Statistical analyses

The number of seeds from each pair of seed traps was combined into one number for the whole year. One trap below a Callicarpa arborea contained more than 2,000 seeds, nearly double that of other traps beneath Callicarpa and thus this replicate was excluded from the statistical analyses below (N = 174). We examined the effects of distance to forest and microhabitat in each trio using multiple regression with dummy variables. For example, the dummy for trees was assigned a value of 1 if the seeds were collected from under a tree and 0 otherwise. As there were possible issues of spatial autocorrelation due to the relatively close proximity of each trap within a trio, trio was identified as a block. To test effects of microhabitat on the abundance of seed dispersers, Chi-square tests were applied to investigate the number of each bird species group spotted at shrubs versus trees. Thirteen bird groups were classified based on taxonomy, body size and behavior, including barbets, bulbuls, flowerpeckers, pigeons, white-eyes, leafbirds, parrots, flycatchers, orioles, monarch, ioras, babblers, and broadbills. Since bulbuls were by far the most abundant, we tested the effect of distance from the forest edge on the number of bulbuls using regression analysis. A Mann-Whitney U Test was conducted to examine the effect of microhabitats on seed rain dispersed by bats, since the amount of seed rain into grassland patches was not normally distributed and could not be transformed. All statistical analyses were conducted in R for Windows (version 13; R Development Core Team).

Results

Seed rain

A total of 64,021 seeds of 40 plant taxa were recorded in one year from 180, 1 m² seed traps (total trap effort 561,600 hours). The large majority of seed species were dispersed by birds (29 taxa); the remainder were dispersed by wind (7 taxa), bats (4 taxa), squirrels (1 taxa), and civets (2 taxa) (Appendix 1). The seeds of Callicarpa arborea and Melastoma malabathricum were the dominant seed species in the traps (72%), presumably due to their dominance in the study area. Most of the seed rain (77%) was collected from June to November with a peak (50% of collected seed) during August to October (Fig. 2). For seed species richnesss, there was no significant interaction between microhabitat and distance from the forest edge. Seed species richness was, however, affected by microhabitat. Seed species richness under C. arborea trees was the highest, followed by under M. malabathricum shrubs and grassland respectively (Table 1). The number of seeds (mean ± SD) was highest under M. malabathricum shrubs (1,237.6 seeds ± 175.1, N = 29), followed by under C. arborea trees (806.2 ± 154.8, N = 29) and in grassy microsites (163.8 ± 140.3, N = 29).
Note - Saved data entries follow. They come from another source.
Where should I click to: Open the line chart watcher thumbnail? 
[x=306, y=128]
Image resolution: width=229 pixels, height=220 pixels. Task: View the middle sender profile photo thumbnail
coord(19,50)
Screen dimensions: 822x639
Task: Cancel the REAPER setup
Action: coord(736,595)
There were strong positive microhabitat effects on the number of seeds, and there was a significant interaction between microhabitat and distance from the forest. Seed rain deposited under trees was significantly negatively correlated with distance from the forest. The correlation between the number of seeds and distance from the forest edge was not significant for shrub or grass microhabitats (Table 1).

Fig. 2

Pattern of monthly seed rain at the study site within the Khao Pra Bang Kram Wildlife Sanctuary (Krabi, Thailand) from November 2009 to October 2010. The lines above the bars represent SD.

Table 1.

Summary of multiple regressions to detect the effects of distance to forest and microhabitats on A) number of seeds dispersed, and B) seed species richness (N = 29).

Seed dispersers

Twenty-three species of birds from 13 families were observed. The most abundant taxa were the bulbuls (Pycnonotus goiavier, P. atriceps, and P. blanfordi), distantly followed by flowerpeckers and barbets (Table 2). Vegetation preference differed among these groups. Significantly more individuals were seen at trees than shrubs for both bulbuls (chi-square = 383.0, P < 0.001, df =1) and barbets (chi-square = 26.5, P < 0.001, df =1). However, flowerpeckers preferred shrubs over trees (chi-square = 20.0, P < 0.001, df =1). The frequency of bulbuls at trees did not significantly decrease with increasing distance from forest (r² = 0.04, P = 0.34, N = 29). For other seed dispersers observed during the study, 19 individuals of two fruit bat species (Cynopterus sphinx (15) and Megaerops ecaudatus (4)) were netted, and 25 pictures of Large Indian Civets (Viverra zibetha) were recorded from camera traps. The correlation between seed rain dispersed by bats and distance from the forest was not significant (r² = 0.01, P = 0.43, N = 29).

Fig. 3

The number of seeds plotted against distance from the forest edge for the three microhabitat types (trees, shrubs, grassland). Each point represents the number of seeds collected from a pair of seed traps at a given location.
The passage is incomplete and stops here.